Englert suffered a torn ulnar collateral ligament of the elbow and underwent Tommy John surgery in April 2019, causing him to miss the entire season. He did not play in a game in 2020 due to the cancellation of the minor league season because of the COVID-19 pandemic. Englert spent the 2021 season with the Down East Wood Ducks of the Low-A East, going 6–3 with a 4.25 ERA and 90 strikeouts over 80 2/3 innings. Englert split the 2022 season between the Hickory Crawdads of the High-A South Atlantic League and the Frisco RoughRiders of the Double-A Texas League, going a combined 8–6 with a 3.64 ERA and 136 strikeouts over 118 2/3 innings. On August 12, 2022, Englert threw 7 innings of a combined no-hitter for Hickory.

===Detroit Tigers===
On December 7, 2022, Englert was selected by the Detroit Tigers in the Rule 5 draft. On March 29, 2023, the Tigers announced that Englert had made the Opening Day roster. In 31 outings in his rookie campaign, he logged a 4–3 record and 5.46 ERA with 41 strikeouts across 56 innings of work. Englert pitched out of the Tigers bullpen until July 24, when he went on the injured list with hip tightness. After a setback with his rehab, Englert remained on the injured list for the rest of the season.

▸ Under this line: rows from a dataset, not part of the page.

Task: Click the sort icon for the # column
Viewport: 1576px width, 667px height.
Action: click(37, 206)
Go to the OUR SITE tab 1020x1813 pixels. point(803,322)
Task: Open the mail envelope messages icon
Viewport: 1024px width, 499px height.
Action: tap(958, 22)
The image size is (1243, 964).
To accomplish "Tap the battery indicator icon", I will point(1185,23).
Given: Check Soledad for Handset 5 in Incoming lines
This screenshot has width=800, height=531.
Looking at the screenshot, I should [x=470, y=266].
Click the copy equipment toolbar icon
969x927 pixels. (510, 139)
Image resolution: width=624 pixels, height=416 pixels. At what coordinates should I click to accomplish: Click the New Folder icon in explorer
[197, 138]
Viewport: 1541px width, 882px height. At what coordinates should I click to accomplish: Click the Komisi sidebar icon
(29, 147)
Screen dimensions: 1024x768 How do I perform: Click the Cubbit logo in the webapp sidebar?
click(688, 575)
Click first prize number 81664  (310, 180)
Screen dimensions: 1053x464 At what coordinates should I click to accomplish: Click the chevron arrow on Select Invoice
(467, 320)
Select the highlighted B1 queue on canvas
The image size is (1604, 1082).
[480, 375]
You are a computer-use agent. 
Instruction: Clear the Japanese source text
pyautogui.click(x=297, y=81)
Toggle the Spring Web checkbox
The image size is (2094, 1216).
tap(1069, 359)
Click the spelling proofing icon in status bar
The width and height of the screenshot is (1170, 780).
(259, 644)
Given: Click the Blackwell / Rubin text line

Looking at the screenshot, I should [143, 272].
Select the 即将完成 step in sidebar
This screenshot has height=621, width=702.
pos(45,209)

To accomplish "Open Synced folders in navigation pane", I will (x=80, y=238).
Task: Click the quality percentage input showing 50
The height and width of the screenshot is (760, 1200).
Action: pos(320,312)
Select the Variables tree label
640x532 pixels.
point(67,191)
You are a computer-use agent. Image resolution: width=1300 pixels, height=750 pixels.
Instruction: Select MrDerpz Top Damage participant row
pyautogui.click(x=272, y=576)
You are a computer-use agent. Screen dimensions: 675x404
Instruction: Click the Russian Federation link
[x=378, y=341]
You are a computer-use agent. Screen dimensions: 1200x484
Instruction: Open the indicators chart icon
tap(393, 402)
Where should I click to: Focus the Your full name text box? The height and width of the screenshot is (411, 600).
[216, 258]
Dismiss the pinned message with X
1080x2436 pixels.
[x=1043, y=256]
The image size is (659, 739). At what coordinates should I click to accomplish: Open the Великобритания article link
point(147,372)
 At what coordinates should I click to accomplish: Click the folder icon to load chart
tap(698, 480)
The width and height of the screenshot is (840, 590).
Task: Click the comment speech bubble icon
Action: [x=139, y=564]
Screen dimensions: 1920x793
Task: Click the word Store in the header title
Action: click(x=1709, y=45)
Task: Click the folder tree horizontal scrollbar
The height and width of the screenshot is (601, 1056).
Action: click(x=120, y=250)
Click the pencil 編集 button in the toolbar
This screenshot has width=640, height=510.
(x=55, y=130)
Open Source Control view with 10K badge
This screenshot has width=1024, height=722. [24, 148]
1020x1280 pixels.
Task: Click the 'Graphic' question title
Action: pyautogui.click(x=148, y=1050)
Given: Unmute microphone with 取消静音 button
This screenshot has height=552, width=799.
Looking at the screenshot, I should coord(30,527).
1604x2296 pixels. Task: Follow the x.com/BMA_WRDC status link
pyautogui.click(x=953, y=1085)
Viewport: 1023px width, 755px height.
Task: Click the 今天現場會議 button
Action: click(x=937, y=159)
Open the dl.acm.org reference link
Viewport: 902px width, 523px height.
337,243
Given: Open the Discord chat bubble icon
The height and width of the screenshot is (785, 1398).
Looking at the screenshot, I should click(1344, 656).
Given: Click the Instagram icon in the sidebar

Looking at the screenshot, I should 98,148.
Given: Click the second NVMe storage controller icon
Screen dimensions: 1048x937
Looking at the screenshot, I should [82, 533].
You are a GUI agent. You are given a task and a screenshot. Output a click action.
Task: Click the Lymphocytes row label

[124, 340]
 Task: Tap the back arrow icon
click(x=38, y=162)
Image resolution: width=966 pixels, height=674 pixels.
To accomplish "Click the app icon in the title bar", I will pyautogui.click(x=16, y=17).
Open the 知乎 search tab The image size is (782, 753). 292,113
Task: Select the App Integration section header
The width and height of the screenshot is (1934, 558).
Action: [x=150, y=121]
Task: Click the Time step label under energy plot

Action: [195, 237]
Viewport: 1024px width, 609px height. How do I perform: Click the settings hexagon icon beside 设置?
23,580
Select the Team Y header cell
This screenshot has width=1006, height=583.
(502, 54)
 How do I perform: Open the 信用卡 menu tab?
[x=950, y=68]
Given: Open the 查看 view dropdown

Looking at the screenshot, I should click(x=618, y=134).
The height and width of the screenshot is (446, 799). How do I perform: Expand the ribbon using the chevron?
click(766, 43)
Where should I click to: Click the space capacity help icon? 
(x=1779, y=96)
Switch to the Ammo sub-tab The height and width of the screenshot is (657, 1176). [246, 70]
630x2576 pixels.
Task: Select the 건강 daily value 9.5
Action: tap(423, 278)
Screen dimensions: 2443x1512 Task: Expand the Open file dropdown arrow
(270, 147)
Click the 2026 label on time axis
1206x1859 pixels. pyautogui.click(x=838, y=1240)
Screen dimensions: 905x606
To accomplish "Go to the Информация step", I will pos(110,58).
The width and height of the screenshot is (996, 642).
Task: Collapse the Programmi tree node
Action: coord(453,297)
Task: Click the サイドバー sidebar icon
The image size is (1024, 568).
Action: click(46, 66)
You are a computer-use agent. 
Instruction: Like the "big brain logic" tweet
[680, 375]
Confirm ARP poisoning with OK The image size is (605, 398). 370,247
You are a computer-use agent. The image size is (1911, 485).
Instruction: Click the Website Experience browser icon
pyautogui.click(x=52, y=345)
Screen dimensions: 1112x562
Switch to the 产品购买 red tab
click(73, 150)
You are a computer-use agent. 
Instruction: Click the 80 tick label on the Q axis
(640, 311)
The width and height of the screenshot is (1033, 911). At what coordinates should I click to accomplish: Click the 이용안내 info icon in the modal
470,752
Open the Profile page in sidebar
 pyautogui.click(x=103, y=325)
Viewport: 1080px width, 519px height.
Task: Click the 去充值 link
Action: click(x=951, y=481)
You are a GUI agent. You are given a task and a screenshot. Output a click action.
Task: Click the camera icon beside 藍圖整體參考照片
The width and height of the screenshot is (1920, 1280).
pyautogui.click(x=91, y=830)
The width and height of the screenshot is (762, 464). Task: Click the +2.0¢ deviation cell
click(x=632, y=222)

Englert was optioned to the Triple–A Toledo Mud Hens to begin the 2024 season. Englert was called up on May 23, 2024. In 12 appearances for Detroit, he posted a 5.40 ERA with 16 strikeouts across 21 2/3 innings pitched. Englert was designated for assignment by the Tigers on February 7, 2025.

===Tampa Bay Rays===
On February 12, 2025, Englert was traded to the Tampa Bay Rays in exchange for Drew Sommers.